October 2002 was not the only DDOS attack against the DNS, but of late no attacks have succeeded, because instead of just 13 root servers, we now have many times that number, and we have very successful over provisioning of the root servers.

Last year I wrote this post: http://safle.org/wordpress/?p=4. In particular I looked up the current locations of the root name servers and used the Google Maps API to create this map of where the root name servers are located. The smaller pins show anycast IP duplicate servers. (Note that these are not accurate all the way down to the street level)

The effect of this is that any DDoS against the DNS will be diluted amongst all name servers, and is unlikely to succeed. With every additional anycast clone server, the chances of a successful attack on the DNS are further reduced (and DNS resolution for the new geographic area covered is imporved).

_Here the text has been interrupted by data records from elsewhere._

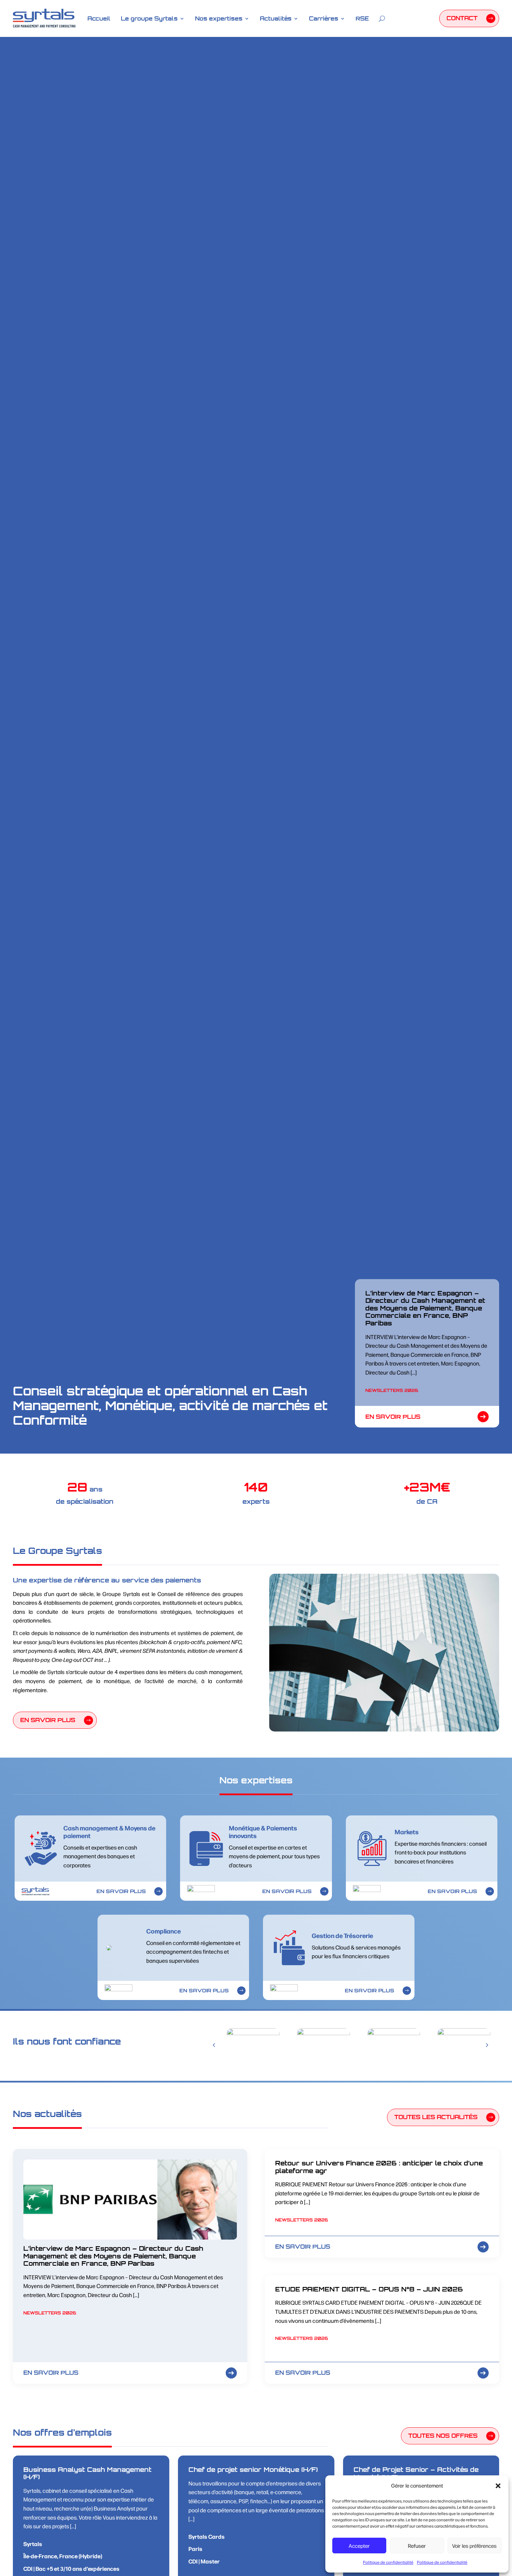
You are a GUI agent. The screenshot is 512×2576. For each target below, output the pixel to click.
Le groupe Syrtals (149, 18)
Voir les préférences (474, 2545)
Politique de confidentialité (388, 2562)
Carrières (323, 18)
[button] (498, 2485)
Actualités (276, 18)
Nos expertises (218, 18)
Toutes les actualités (436, 2117)
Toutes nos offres (443, 2435)
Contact (462, 18)
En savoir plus (392, 1416)
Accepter (359, 2545)
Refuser (417, 2545)
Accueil (98, 18)
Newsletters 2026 (391, 1390)
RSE (362, 18)
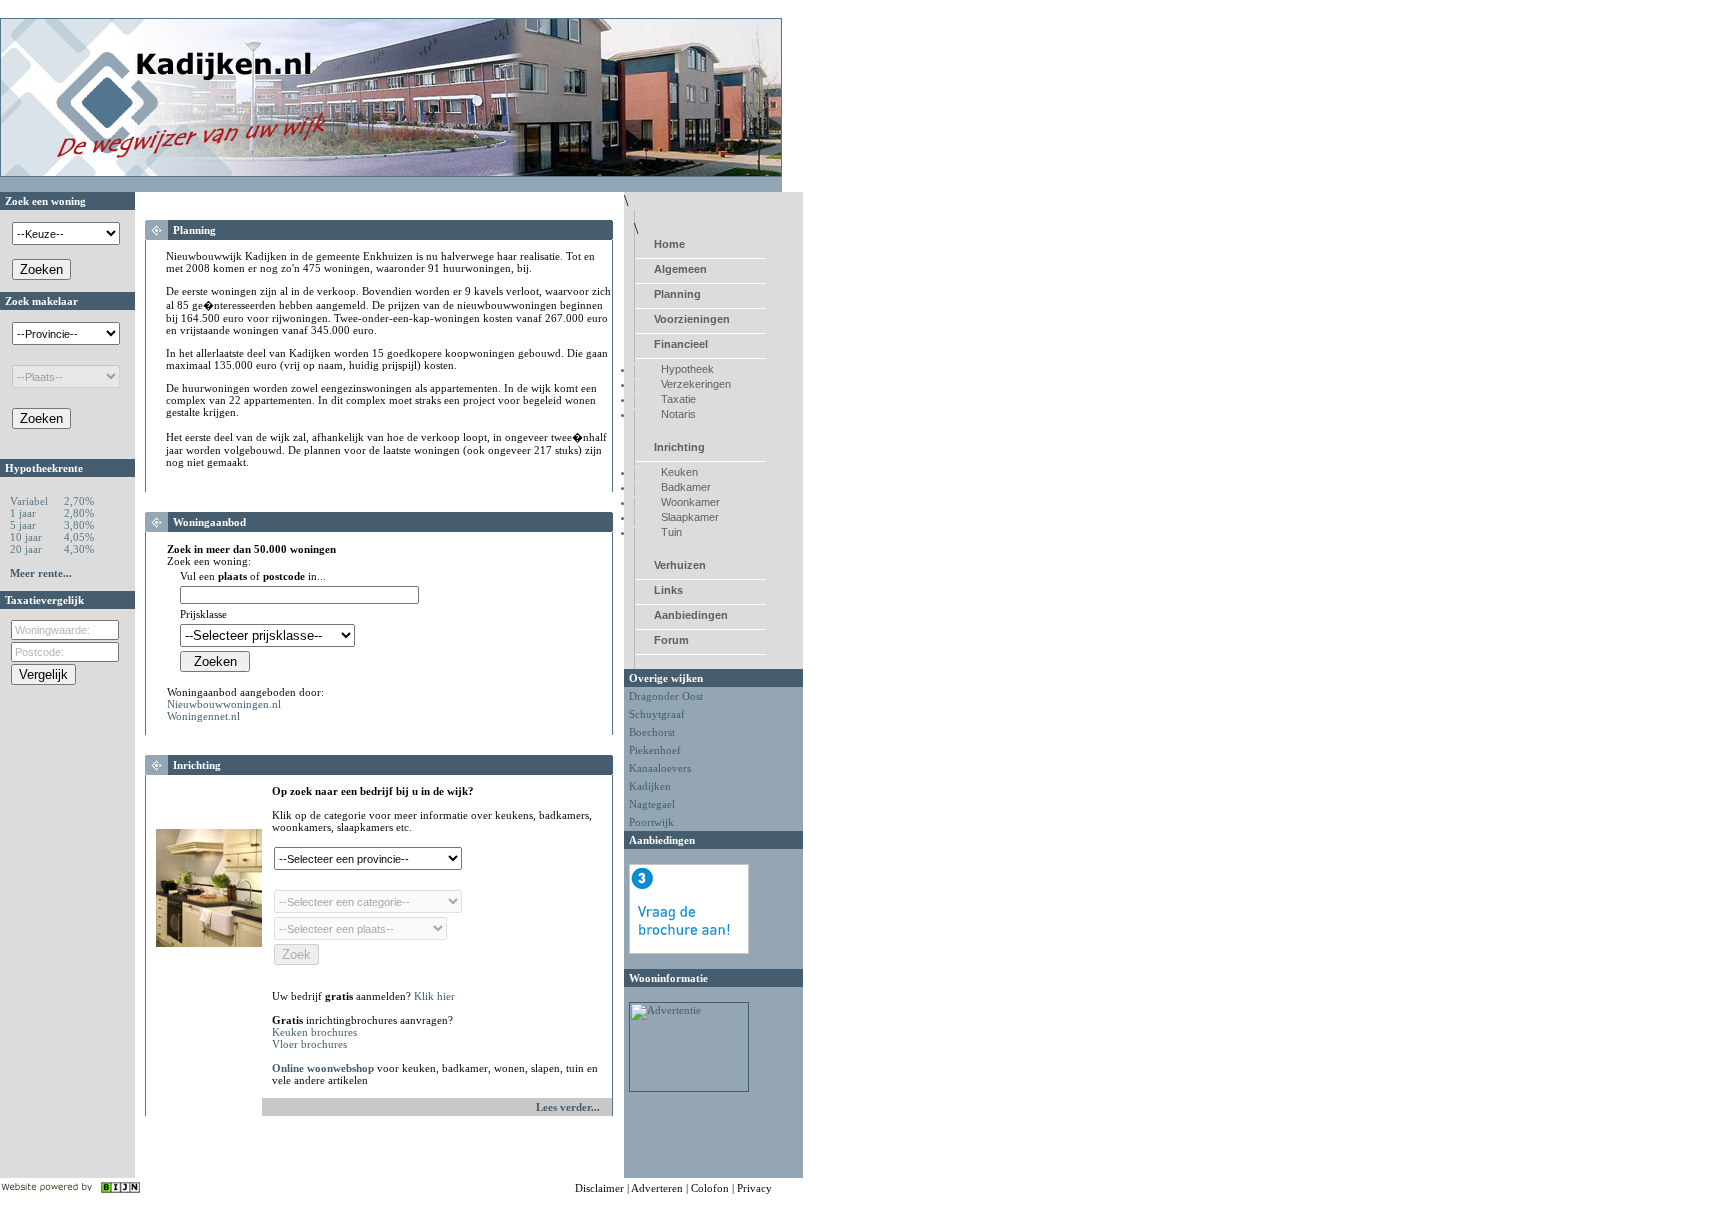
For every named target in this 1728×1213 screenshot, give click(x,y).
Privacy (754, 1188)
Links (668, 590)
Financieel (681, 344)
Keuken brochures (314, 1032)
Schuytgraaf (657, 714)
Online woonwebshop (323, 1068)
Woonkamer (690, 502)
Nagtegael (652, 804)
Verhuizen (680, 565)
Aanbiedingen (691, 615)
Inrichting (679, 447)
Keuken (679, 472)
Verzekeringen (696, 384)
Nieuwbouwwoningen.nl (224, 704)
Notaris (678, 414)
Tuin (671, 532)
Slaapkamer (690, 517)
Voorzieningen (692, 319)
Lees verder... (568, 1107)
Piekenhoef (655, 750)
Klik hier (434, 996)
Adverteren (657, 1188)
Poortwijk (651, 822)
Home (669, 244)
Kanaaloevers (660, 768)
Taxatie (678, 399)
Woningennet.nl (203, 716)
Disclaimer (599, 1188)
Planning (677, 294)
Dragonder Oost (666, 696)
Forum (671, 640)
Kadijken (650, 786)
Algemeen (680, 269)
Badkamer (686, 487)
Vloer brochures (309, 1044)
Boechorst (652, 732)
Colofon (710, 1188)
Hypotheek (687, 369)
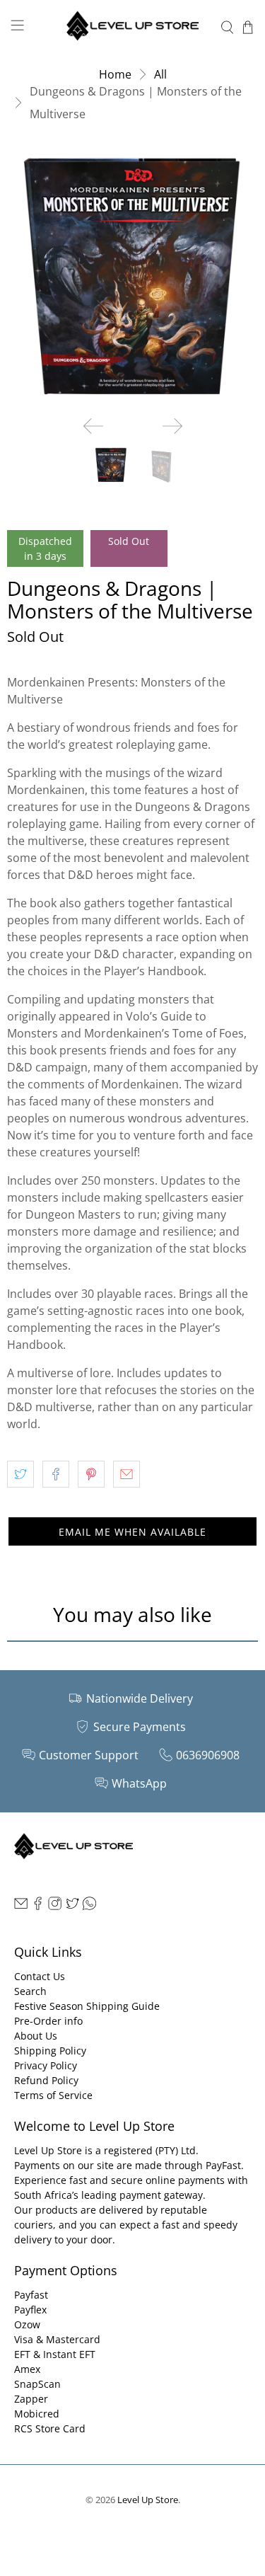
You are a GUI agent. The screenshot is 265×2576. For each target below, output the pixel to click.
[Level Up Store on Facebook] (38, 1907)
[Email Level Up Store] (21, 1907)
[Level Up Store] (132, 27)
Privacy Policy (45, 2065)
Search (30, 1991)
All (160, 74)
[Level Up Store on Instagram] (54, 1907)
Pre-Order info (48, 2021)
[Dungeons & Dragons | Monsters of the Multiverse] (132, 279)
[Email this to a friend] (126, 1474)
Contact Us (39, 1976)
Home (115, 74)
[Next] (172, 426)
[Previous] (93, 426)
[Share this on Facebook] (55, 1474)
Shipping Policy (50, 2050)
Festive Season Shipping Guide (87, 2006)
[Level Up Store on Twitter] (72, 1907)
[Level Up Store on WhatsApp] (89, 1907)
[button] (132, 1531)
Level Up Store (147, 2499)
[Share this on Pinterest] (91, 1474)
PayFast (223, 2165)
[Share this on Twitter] (20, 1474)
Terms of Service (53, 2095)
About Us (35, 2035)
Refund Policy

Mr Gibson’s explanation of what the root servers do is also sloppy. These servers do not hold master copys of the domain names. They merely hold data for the TLDs (top level domains) such as uk., us., to., tv., es., ru., … as well as the gTLDs such as com., org.

They used to hold  the next level of edu. I believe, although a quick dig for the edu. name servers quickly reveals this is no longer the case.

Whilst we are talking about this podcast, Steve Gibson gets onto his pet subject – raw sockets in Windows XP. His argument was that raw sockets were a bad idea because they allow someone with admin priveleges (the default user in XP home edition) to run programs that can become worms and the like.

To an extent he was right – but the problem is not raw sockets. The problem is the brain dead decision of Microsoft to continue allowing technically illiterate users run with full admin priveleges on their network connected boxes by default. In Mr Gibson’s dialogue with Microsoft he claims that raw sockets were his one problem with Windows XP. But these were not the problem.

Yes its hard to have backward compatibility without admin priveleges – especially if you are using NT as your operating system. But look at what Apple did with OS X, and you can see how it is quite possible (for a little pain) to make an astoundingly good OS, with backward compatibility and security designed in (thanks to the use of UNIX).

So enough self congratulation in spotting a problem with raw sockets. The question Mr Gibson should be asking is when will Microsoft release an O.S. with security designed in? When will users no longer be logged in with admin priveleges?